- Text under study
[Start of section]

Silent, clean, efficient, environmentally friendly and very comfortable city driving. Yes, we save money on fuel (over 60% saving) but that is really secondary, and not the reason we bought the PHEV.
What niggles you about it?
Very little. A bit more range would be nice for longer trips but not essential as there is always the petrol engine if needed. I wish it had an "80%" charge mode as that is better for the battery's longevity, and also gives you instant regenerative braking. (If the battery is full, that doesn't happen- full is full!), so for the first few kms, you're using the brakes. Most days we would be lucky to do 15-30kms, so 80% charge option would be very handy. I can "guesstimate" 80% using the time switch on the charger but it's not very accurate.
Has your style of driving changed since owning an EV?
Yes definitely, it is enjoyable to drive a little bit more conservatively and try to avoid the brakes altogether. It's amazing how the "petrol heads" rush off and we then catch them at the next traffic light. (Yet I'm not a slow driver or road hog, definitely drive at the speed limit when conditions are suitable and used to be a bit of a petrol head myself!)
What's the longest and shortest range you've experienced?
The shortest range on battery alone is highway driving at high speed, (110kph) due to wind resistance, probably around 40-45kms. The best range I have achieved is about 55kms which is conservative suburban driving in light traffic, with a few traffic lights thrown in. The regenerative braking is obviously efficient as traffic and stops don't make the range much worse.

[End of section]

- Exercise requirements
Answer these from the PHEV interview:
(a) How much does the owner say they save on fuel?
(b) Which charge mode does the owner wish the car had?
(c) What is the best battery-only range the owner reports achieving?
The lines after this play no part in it.

- Dataset records

[Start of section]

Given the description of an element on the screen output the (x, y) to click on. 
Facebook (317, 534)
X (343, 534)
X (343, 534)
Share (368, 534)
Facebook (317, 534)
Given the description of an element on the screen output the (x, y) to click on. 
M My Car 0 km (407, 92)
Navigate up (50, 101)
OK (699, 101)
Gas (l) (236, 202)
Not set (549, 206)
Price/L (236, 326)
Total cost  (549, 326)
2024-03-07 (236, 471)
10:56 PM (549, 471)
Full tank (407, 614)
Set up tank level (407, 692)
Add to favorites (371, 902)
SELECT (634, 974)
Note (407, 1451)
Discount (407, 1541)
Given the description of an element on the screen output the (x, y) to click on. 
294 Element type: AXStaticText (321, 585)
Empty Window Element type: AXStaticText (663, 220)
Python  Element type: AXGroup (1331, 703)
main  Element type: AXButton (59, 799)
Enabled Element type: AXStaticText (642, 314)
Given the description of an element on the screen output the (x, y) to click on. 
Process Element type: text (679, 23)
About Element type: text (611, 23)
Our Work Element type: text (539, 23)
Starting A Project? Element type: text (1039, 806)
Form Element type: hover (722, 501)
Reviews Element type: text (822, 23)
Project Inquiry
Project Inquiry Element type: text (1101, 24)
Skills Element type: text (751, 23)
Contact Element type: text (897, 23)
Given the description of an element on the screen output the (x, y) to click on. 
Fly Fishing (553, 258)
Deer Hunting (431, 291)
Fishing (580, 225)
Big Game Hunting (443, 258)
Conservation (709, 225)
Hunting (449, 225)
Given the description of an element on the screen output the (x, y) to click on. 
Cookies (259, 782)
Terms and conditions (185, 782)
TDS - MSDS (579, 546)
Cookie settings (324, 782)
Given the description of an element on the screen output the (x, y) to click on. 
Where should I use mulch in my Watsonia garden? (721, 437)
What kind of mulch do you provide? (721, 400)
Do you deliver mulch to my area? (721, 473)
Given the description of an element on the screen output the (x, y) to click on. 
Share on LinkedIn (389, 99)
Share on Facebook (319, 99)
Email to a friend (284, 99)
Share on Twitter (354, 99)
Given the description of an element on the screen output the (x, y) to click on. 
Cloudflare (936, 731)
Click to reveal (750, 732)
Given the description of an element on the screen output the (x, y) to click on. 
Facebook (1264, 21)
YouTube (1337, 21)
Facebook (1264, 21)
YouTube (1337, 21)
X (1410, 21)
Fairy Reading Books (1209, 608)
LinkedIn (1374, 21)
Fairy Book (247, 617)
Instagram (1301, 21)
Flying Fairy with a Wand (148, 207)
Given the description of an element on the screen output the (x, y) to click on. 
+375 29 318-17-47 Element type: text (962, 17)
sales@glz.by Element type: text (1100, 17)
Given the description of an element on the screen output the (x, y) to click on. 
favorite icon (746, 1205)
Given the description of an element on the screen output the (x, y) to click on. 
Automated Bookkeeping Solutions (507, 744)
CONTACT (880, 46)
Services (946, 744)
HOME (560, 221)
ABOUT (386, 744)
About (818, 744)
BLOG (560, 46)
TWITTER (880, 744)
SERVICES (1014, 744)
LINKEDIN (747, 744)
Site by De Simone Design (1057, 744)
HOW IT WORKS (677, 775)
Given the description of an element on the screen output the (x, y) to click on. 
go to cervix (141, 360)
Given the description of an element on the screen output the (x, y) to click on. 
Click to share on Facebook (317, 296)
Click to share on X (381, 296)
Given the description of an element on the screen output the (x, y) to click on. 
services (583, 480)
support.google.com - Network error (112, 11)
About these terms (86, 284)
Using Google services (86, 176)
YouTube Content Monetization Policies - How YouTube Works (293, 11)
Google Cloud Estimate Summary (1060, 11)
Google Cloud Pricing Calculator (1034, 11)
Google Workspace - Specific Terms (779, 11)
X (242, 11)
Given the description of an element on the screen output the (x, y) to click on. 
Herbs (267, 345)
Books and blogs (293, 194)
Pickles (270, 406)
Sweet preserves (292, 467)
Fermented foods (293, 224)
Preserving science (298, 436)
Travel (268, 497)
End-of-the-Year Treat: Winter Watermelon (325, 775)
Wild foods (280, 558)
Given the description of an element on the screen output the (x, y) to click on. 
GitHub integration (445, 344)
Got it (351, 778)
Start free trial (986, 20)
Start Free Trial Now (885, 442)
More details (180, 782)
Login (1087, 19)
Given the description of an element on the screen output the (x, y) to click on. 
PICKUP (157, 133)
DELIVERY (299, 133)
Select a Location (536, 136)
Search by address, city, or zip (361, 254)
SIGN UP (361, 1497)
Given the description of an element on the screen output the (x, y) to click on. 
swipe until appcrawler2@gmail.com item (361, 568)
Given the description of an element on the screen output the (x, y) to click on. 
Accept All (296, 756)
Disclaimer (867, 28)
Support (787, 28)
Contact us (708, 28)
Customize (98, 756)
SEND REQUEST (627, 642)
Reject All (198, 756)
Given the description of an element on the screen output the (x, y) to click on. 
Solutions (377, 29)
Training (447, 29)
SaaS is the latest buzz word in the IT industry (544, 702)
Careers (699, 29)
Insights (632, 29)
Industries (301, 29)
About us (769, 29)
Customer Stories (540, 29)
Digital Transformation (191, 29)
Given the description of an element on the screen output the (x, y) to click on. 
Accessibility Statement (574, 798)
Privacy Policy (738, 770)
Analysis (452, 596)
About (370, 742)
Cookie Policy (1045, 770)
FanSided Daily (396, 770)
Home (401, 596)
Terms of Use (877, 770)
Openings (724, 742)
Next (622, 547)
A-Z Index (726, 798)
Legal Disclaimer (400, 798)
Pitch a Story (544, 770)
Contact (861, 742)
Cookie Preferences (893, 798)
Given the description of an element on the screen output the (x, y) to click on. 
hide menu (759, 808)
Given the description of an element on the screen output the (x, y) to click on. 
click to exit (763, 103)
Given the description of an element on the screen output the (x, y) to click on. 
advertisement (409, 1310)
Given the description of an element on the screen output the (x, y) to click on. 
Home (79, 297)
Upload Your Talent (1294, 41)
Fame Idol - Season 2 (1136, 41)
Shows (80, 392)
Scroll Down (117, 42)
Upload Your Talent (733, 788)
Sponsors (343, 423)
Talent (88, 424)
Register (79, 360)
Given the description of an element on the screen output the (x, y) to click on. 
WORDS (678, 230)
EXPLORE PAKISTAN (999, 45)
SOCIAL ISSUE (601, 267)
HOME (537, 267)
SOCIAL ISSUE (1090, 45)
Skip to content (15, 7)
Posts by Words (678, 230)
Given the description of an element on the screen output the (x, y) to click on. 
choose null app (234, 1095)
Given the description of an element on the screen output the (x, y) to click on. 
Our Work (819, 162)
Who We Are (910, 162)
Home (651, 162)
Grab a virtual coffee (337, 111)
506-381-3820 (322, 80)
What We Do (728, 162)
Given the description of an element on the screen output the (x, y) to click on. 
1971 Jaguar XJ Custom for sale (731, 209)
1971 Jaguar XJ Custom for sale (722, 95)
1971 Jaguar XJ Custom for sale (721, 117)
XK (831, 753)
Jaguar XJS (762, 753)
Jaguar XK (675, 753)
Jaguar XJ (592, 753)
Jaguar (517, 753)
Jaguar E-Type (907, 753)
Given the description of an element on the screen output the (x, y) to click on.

[End of section]

- Output of the exercise
(a) Over 60%.
(b) An "80%" charge mode.
(c) About 55 kms.